Questo parametro è oggi considerato molto affidabile per avere dati sul funzionamento dei reni. Se questi esami sono fondamentali per lo screening, altre indagini consentono di riconoscere con maggior precisione un’eventuale sofferenza renale. Rimanendo nell’ambito degli esami del sangue, conviene sottoporsi regolarmente ad una valutazione dell’azotemia e della creatininemia. Se i loro valori salgono si può sospettare che i reni non riescano a svolgere bene la loro funzione, che è quella di filtrare, depurare e smaltire la grande quantità di tossine che ogni giorno il nostro corpo produce.

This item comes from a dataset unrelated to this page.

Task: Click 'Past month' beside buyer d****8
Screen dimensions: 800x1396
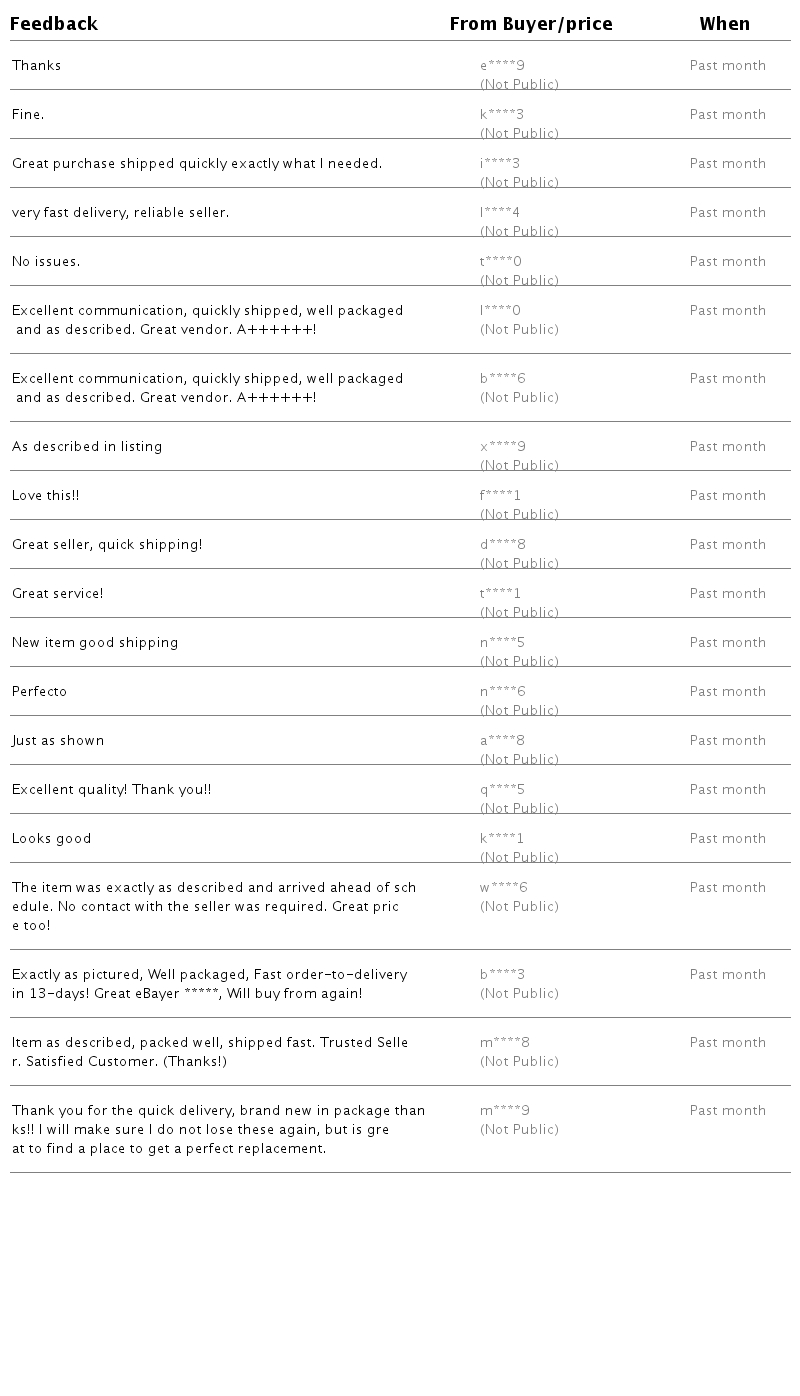Action: coord(727,545)
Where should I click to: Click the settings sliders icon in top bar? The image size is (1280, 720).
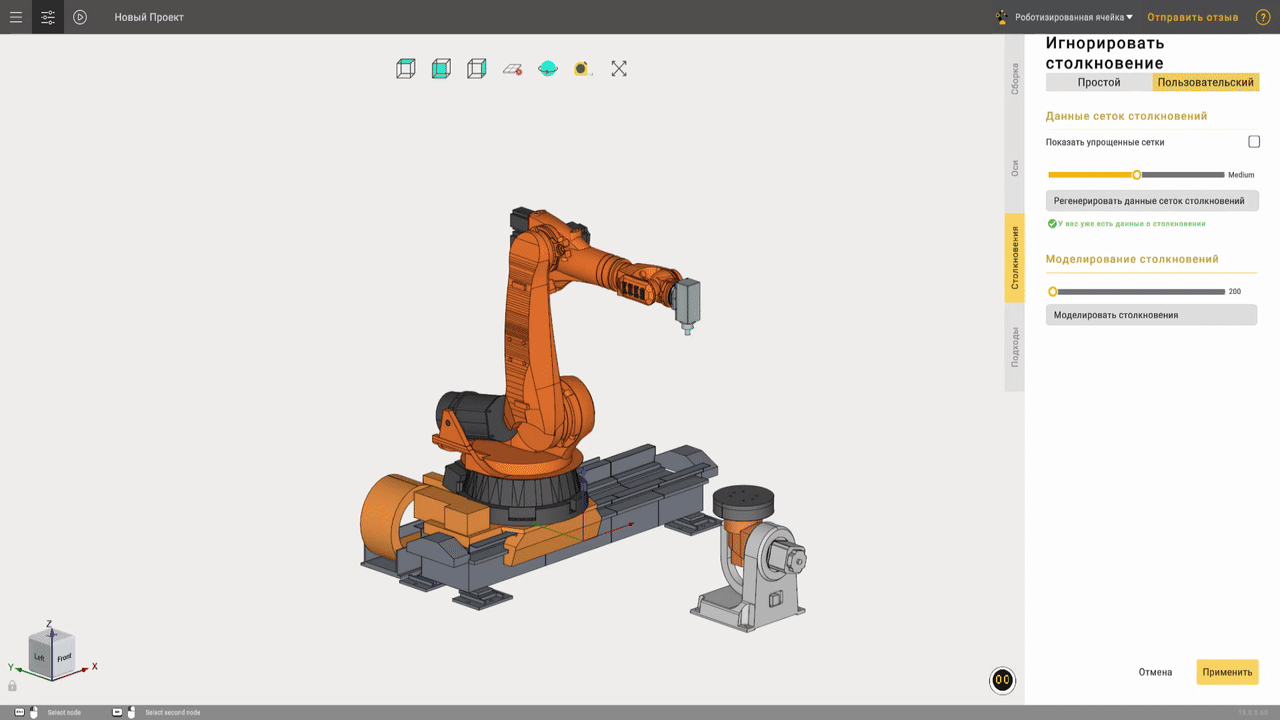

E che, attraverso le urine “filtrate” da queste “lavatrici” naturali del sangue vengono eliminate all’esterno.

Più specificamente, l’azoto, come del resto l’urea, altro parametro significativo, deriva dalla “distruzione” degli aminoacidi, i componenti naturali delle proteine. La creatinina è invece un composto organico presente nei muscoli dei mammiferi, quindi anche dell’uomo. Questi due parametri sono estremamente sensibili ed un loro incremento indica la sofferenza del rene, legata ad esempio a un’infezione o a una leggera insufficienza renale. Tuttavia in molti casi la sola valutazione della creatinina nel sangue non basta ed occorre eseguire la “clearance” della creatinina.